文章目录[隐藏]
- 👋 只有实战,不讲理论 👋
- 🥇 版权: 本文由【墨理】原创、在CSDN首发、如需转载,请联系博主
- ❤️ 你只看一篇就够用的教程 感谢各位大佬一键三连
📔 认识 YOLOX
📕 环境搭建
服务器环境
## 服务器
cat /etc/issue
Ubuntu 18.04.5 LTS \n \l
## Cuda版本
nvcc -V
nvcc: NVIDIA (R) Cuda compiler driver
...
Cuda compilation tools, release 10.0, V10.0.130
# 显卡
Quadro RTX 5000 16G x 4
# 内存 128G
conda 环境独立搭建
git clone https://github.com/Megvii-BaseDetection/YOLOX.git
cd YOLOX
conda create -n torchYolo python=3.8.5
conda activate torchYolo
pip3 install -U pip && pip3 install -r requirements.txt
python3 setup.py develop
pip3 install cython
pip install pycocotools
项目目录结构
COCO 数据集准备【如果没有,可以参考该博文进行下载】
📗 测试
🟧 单图CPU测试
python tools/demo.py image -n yolox-s -c preModels/yolox_s.pth --path assets/dog.jpg --conf 0.25 --nms 0.45 --tsize 640 --save_result
输出如下
2021-08-25 01:56:16.305 | INFO | __main__:main:249 - Args: Namespace(camid=0, ckpt='preModels/yolox_s.pth', conf=0.25, demo='image', device='cpu', exp_file=None, experiment_name='yolox_s', fp16=False, fuse=False, legacy=False, name='yolox-s', nms=0.45, path='assets/dog.jpg', save_result=True, trt=False, tsize=640)

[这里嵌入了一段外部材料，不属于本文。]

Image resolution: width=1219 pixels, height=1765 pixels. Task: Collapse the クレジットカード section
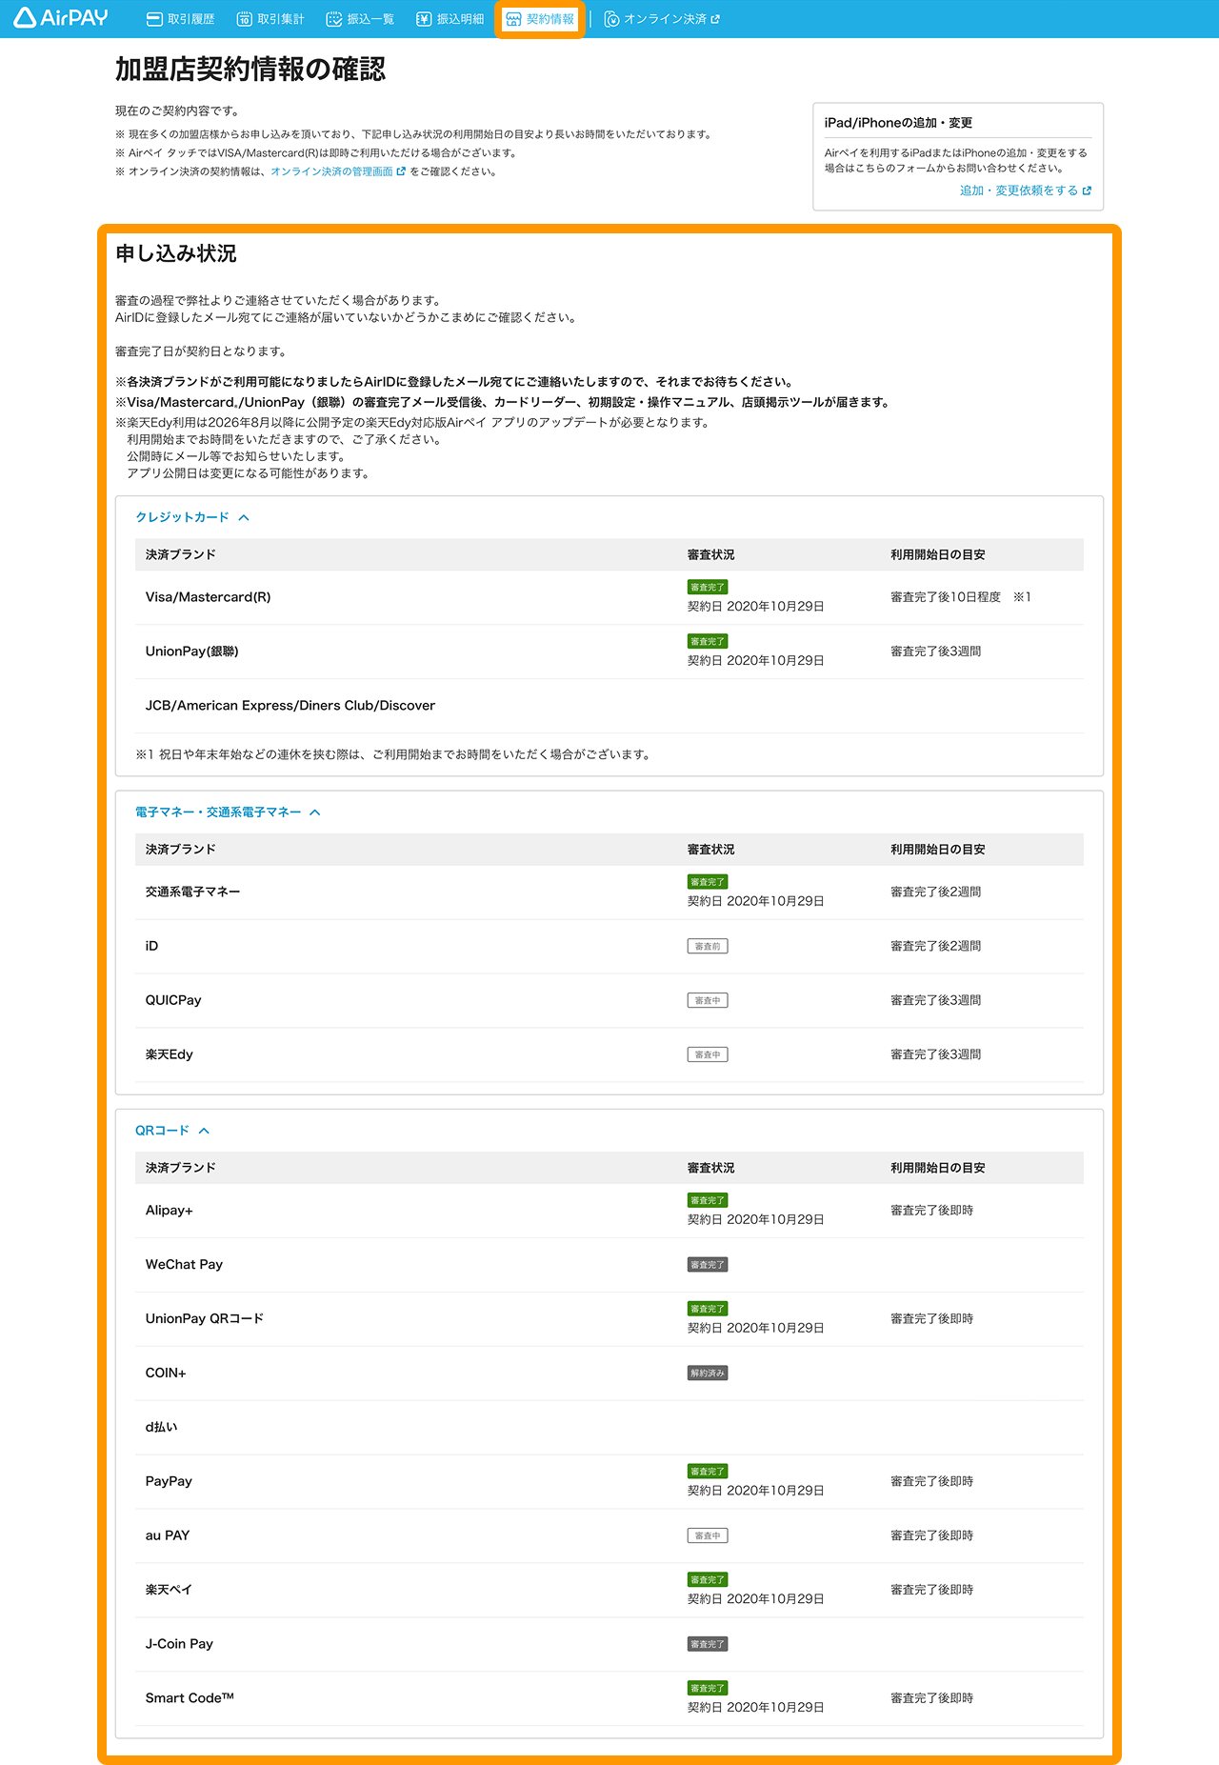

2021-08-25 01:56:16.507 | INFO | __main__:main:259 - Model Summary: Params: 8.97M, Gflops: 26.81
2021-08-25 01:56:16.508 | INFO | __main__:main:270 - loading checkpoint
2021-08-25 01:56:16.648 | INFO | __main__:main:274 - loaded checkpoint done.
2021-08-25 01:56:16.839 | INFO | __main__:inference:159 - Infer time: 0.1768s
2021-08-25 01:56:16.841 | INFO | __main__:image_demo:196 - Saving detection result in
./YOLOX_outputs/yolox_s/vis_res/2021_08_25_01_56_16/dog.jpg
🟨 单图GPU测试
python tools/demo.py image -n yolox-s -c preModels/yolox_s.pth --path assets/dog.jpg --conf 0.25 --nms 0.45 --tsize 640 --save_result --device gpu
# 或者 用指定 文件的方式 specify your detector's config
# 区别: -n 指定 yolo 模型名字 | -f 指定 yolo config 文件 ,这两种方式用其中一种即可
python tools/demo.py image -f exps/default/yolox_s.py -c preModels/yolox_s.pth --path assets/dog.jpg --conf 0.25 --nms 0.45 --tsize 640 --save_result --device gpu
输出如下
python tools/demo.py image -n yolox-s -c preModels/yolox_s.pth --path assets/dog.jpg --conf 0.25 --nms 0.45 --tsize 640 --save_result --device 0
2021-08-25 01:59:29.086 | INFO | __main__:main:249 - Args: Namespace(camid=0, ckpt='preModels/yolox_s.pth', conf=0.25, demo='image', device='0', exp_file=None, experiment_name='yolox_s', fp16=False, fuse=False, legacy=False, name='yolox-s', nms=0.45, path='assets/dog.jpg', save_result=True, trt=False, tsize=640)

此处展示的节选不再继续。